ICASSP
30th Anniversary

Tutorial TUT-3: Data compression, Good-Turing estimation, and language modeling

Instructors

A. Orlitsky; University of California, San Diego

Time & Location

Friday, March 18, 14:00 - 17:00, Location: CC: Room 113-A

Abstract

Compression, estimation, and modeling address essentially the same technical problem. Yet they have been studied in their respective disciplines---information-theory, statistics, and linguistics/signal processing---using vastly divergent techniques. Taking a unified universal-compression viewpoint, we relate these approaches and use results derived in each to explain phenomena observed in the others.

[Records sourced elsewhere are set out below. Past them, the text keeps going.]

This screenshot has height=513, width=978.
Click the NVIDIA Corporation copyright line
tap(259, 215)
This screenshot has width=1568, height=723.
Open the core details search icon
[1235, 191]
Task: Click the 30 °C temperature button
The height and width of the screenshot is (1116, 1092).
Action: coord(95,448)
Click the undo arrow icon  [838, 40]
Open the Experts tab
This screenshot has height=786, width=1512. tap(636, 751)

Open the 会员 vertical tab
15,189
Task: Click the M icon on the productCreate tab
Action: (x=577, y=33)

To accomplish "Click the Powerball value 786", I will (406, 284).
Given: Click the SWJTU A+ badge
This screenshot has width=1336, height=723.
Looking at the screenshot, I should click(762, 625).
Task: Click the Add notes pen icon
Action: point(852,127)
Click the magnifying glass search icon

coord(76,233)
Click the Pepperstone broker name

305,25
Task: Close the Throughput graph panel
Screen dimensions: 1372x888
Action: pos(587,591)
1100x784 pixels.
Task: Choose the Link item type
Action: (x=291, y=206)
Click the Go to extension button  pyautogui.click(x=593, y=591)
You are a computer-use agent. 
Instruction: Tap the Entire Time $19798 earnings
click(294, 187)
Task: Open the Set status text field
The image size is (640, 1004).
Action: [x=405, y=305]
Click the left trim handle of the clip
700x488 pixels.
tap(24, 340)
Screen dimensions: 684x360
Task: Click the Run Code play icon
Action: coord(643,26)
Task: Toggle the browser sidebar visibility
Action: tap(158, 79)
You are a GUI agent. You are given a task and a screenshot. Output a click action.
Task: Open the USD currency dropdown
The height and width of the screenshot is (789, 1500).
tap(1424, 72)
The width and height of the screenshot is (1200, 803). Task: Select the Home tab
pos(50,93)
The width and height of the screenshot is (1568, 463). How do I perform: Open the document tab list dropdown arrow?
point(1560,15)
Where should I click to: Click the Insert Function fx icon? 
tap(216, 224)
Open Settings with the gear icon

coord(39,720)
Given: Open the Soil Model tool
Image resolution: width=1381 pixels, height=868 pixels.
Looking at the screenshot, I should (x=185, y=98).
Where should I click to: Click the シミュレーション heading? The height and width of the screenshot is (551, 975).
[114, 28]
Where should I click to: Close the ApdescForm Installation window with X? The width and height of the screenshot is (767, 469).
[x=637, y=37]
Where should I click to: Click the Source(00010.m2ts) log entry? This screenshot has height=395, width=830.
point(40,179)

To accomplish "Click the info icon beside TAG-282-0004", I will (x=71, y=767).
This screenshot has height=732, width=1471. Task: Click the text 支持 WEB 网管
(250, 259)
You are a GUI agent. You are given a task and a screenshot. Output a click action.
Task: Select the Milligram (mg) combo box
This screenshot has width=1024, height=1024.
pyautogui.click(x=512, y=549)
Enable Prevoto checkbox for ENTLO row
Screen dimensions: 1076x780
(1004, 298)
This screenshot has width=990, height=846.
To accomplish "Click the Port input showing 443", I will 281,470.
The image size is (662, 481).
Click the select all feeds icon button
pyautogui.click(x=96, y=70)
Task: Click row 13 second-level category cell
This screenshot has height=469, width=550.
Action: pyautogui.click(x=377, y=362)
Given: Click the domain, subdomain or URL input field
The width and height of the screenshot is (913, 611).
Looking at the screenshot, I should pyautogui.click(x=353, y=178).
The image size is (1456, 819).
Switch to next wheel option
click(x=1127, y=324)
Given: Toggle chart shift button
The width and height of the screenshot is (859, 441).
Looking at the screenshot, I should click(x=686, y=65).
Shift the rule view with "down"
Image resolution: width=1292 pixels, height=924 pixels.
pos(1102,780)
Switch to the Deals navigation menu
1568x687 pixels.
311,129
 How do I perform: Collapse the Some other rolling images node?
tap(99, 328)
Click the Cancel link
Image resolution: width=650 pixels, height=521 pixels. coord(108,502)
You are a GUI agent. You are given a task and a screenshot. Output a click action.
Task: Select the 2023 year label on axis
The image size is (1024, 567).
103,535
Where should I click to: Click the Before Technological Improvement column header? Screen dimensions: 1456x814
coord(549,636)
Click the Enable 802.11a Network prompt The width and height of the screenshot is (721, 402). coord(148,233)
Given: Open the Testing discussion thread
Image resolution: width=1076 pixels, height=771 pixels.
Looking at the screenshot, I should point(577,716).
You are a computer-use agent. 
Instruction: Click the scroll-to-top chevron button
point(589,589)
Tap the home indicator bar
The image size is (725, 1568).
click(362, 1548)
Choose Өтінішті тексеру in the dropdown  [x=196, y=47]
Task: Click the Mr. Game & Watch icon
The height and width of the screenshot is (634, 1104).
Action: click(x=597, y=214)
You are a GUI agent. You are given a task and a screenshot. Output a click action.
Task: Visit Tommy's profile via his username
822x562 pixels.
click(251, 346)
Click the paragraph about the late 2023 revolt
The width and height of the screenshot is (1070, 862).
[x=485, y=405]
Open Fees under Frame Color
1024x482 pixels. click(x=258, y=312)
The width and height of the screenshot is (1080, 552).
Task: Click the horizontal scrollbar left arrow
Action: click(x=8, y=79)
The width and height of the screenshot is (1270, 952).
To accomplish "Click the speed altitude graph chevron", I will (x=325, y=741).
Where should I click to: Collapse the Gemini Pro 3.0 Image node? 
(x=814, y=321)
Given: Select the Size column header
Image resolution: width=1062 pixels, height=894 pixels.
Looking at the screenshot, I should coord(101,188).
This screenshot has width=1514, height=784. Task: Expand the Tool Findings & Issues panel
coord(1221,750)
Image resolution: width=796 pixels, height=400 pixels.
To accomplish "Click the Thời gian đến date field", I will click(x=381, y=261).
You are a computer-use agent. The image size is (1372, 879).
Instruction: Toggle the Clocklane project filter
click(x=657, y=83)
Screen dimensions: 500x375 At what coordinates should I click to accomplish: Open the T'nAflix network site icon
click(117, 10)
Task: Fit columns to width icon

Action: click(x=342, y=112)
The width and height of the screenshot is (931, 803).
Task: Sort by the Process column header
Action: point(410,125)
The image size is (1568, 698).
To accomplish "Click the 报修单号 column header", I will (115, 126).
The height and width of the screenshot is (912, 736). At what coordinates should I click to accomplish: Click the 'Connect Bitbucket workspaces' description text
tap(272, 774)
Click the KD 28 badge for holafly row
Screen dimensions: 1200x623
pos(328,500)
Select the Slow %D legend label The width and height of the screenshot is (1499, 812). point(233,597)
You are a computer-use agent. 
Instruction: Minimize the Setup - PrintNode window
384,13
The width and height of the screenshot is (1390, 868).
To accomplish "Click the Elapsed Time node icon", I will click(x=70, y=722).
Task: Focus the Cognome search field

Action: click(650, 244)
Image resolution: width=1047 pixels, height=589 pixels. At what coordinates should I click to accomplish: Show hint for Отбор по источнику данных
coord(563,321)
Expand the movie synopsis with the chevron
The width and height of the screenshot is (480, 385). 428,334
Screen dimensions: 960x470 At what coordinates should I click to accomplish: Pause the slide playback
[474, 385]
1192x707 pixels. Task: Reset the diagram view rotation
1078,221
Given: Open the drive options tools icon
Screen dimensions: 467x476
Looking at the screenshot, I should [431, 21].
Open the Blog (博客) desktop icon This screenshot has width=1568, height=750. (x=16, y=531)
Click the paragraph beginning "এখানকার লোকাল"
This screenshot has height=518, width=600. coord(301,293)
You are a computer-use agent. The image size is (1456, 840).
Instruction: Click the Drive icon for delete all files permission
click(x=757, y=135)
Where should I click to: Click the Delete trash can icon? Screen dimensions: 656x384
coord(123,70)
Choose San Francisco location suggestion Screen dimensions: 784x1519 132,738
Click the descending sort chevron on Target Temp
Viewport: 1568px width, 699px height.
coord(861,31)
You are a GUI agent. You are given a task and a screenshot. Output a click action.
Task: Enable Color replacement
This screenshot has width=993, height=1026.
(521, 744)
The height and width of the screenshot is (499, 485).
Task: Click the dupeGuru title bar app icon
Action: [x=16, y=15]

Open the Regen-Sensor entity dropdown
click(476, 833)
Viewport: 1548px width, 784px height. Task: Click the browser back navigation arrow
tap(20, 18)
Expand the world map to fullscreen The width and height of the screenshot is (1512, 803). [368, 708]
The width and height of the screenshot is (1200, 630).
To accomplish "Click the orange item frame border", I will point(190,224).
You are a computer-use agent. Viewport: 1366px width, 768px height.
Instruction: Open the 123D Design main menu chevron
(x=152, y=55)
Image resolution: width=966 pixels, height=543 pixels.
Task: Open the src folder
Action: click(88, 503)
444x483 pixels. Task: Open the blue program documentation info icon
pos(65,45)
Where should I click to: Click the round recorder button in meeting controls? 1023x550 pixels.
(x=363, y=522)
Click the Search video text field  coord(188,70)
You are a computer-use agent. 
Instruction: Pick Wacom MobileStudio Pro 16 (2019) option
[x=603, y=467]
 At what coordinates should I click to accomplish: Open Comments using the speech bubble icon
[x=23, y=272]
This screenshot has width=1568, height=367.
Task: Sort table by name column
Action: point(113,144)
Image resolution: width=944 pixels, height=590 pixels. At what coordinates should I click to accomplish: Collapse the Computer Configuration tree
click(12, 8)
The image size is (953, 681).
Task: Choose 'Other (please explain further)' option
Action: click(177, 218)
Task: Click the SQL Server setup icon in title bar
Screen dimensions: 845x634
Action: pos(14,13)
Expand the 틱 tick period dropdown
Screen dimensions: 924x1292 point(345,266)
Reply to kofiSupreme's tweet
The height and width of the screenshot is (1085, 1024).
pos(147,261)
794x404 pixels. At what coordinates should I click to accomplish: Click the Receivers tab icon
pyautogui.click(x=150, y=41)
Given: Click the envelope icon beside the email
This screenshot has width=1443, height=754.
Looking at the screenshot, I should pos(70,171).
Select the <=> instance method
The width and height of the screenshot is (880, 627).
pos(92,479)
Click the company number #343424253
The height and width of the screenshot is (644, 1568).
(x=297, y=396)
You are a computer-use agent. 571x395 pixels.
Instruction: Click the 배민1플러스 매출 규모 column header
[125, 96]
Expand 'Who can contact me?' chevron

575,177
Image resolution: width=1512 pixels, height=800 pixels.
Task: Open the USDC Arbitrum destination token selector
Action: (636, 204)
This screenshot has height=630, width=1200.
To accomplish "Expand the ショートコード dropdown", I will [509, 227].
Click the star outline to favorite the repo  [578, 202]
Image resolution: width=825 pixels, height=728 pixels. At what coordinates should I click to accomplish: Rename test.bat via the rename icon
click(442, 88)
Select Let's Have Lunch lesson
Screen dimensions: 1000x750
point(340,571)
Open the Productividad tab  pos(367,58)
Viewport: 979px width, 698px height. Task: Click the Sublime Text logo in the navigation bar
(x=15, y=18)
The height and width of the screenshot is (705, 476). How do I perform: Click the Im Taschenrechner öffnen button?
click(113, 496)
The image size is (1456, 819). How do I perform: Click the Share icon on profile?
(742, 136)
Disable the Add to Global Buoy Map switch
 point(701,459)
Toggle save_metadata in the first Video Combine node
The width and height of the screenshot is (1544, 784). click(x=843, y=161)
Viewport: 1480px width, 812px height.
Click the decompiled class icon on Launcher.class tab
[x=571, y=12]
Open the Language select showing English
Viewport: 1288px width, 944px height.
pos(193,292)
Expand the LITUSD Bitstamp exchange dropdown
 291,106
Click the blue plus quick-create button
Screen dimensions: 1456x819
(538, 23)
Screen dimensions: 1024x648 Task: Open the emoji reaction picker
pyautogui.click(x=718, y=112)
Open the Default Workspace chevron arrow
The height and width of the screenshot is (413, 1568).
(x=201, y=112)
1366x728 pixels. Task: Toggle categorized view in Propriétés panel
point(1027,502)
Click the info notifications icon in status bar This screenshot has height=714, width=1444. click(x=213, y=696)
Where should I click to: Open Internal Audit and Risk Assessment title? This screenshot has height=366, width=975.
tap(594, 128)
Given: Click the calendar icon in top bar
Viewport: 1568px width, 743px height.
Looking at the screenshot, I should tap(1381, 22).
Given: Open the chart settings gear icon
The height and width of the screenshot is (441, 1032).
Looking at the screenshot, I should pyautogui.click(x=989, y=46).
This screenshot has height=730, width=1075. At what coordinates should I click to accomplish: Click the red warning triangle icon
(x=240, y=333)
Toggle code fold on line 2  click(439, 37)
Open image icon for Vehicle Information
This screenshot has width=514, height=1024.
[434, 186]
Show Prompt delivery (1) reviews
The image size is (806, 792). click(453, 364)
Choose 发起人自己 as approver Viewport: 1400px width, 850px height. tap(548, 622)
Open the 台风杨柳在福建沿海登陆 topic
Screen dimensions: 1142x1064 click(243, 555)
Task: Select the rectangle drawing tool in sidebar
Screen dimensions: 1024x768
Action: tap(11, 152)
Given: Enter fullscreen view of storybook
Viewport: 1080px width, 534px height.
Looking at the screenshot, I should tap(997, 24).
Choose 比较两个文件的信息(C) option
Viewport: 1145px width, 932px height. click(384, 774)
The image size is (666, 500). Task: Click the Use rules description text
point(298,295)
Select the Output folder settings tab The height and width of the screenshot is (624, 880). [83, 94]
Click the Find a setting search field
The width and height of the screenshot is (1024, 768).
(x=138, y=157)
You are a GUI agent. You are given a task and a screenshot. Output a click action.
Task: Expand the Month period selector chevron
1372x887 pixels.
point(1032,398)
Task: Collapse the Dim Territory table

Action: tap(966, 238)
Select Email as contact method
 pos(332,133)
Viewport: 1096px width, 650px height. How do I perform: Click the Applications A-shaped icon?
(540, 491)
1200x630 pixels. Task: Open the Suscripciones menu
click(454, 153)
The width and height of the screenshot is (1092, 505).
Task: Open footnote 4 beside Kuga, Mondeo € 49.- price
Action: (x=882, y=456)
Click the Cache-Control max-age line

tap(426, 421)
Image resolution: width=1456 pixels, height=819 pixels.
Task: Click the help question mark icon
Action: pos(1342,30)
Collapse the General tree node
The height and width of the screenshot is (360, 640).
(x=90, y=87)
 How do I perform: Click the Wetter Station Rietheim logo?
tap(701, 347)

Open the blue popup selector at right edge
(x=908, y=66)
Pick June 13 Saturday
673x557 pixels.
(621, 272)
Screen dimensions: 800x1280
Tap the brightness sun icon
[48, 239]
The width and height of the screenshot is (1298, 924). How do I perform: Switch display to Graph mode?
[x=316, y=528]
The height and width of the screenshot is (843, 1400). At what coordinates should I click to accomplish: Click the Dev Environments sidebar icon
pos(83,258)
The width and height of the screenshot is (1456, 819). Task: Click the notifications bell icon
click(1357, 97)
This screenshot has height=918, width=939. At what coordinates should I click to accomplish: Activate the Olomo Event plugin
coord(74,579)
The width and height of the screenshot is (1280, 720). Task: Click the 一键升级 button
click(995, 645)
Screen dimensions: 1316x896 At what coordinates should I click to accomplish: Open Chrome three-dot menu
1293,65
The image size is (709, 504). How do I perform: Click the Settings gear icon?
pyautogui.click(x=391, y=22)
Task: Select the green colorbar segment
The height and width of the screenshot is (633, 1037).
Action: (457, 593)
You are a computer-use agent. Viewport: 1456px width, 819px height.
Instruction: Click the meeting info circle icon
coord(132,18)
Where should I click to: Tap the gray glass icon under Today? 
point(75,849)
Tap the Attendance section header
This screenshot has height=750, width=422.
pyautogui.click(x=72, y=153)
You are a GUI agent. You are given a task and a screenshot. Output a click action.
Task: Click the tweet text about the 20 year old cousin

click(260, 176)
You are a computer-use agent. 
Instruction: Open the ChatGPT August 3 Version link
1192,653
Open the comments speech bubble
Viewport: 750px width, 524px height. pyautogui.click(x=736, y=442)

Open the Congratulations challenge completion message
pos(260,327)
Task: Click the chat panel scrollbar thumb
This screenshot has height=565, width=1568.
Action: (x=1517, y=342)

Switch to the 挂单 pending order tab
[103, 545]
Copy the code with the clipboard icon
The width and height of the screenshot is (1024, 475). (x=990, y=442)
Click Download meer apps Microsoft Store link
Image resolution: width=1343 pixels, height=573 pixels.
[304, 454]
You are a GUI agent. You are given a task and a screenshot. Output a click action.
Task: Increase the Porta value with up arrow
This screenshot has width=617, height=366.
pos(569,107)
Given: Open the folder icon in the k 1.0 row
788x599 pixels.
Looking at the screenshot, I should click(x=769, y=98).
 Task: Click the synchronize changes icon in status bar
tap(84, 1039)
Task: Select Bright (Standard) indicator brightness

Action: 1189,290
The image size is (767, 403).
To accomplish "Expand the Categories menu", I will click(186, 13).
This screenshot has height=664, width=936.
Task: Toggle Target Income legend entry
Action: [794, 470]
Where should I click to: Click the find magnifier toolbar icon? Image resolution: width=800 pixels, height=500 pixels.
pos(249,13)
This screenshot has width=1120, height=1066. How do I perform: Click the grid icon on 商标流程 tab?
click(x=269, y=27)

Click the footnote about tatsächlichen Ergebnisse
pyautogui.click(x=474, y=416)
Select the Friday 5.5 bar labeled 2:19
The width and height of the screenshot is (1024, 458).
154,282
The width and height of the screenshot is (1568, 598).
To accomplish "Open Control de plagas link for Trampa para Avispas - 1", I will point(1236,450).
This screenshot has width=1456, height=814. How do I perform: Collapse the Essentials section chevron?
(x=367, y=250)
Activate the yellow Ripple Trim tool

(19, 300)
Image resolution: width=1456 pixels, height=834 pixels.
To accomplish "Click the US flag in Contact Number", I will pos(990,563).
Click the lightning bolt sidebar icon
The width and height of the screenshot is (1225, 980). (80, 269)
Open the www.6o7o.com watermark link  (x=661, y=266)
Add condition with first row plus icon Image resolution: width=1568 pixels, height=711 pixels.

We begin with classical data-compression definitions and results, present several popular universal-compression algorithms, and explain why their performance degrades as the alphabet size increases to that encountered in language modeling. We then provide some of the intuition behind the cryptic Good-Turing estimator of low-probability events, describe recent developments on the optimality of some of its variations, and relate these results to those derived in language modeling for speech recognition and natural language processing. We conclude by comparing the performance of these and related algorithms on benchmark corpora.

Audience: The tutorial is self-contained and aimed at researchers interested in statistical and information-theoretic views of language modeling and compression.

Materials: Slides, summary, and references will be provided.

Outline:

Compression

Theory: Optimal compression, entropy
Algorithms: Shannon, Huffman, arithmetic coding

Universal compression

Theory: Redundancy, bounds, effect of alphabet-size
Algorithms: Lempel-Ziv, context-trees, Burrows-Wheeler

Probability estimation

Theory: Consistency, attenuation
Algorithms: Laplace, Krichevsky-Trofimov, Good-Turing

Language modeling

Theory: Perplexity, smoothing
Algorithms: Jelinek-Mercer, Kneser-Ney, prediction by partial matching

Evaluation

Performance of above and related algorithms on the Wall Street Journal database, interpretation

Presenter Information

Alon Orlitsky received B.Sc. degrees in Mathematics and Electrical Engineering from Ben Gurion University in 1980 and 1981, and M.Sc. and Ph.D. degrees in Electrical Engineering from Stanford University in 1982 and 1986.

From 1986 to 1996 he was with the Communications Analysis Research Department of Bell Laboratories. He spent the following year as a quantitative analyst at D.E. Shaw and Company, an investment firm in New York city. In 1997 he joined the University of California, San Diego, where he is currently a professor of Electrical and Computer Engineering and of Computer Science and Engineering.

Alon's research concerns information theory, learning, and speech recognition. He is a recipient of the 1981 ITT International Fellowship and of the 1992 IEEE W.R.G. Baker Paper Award.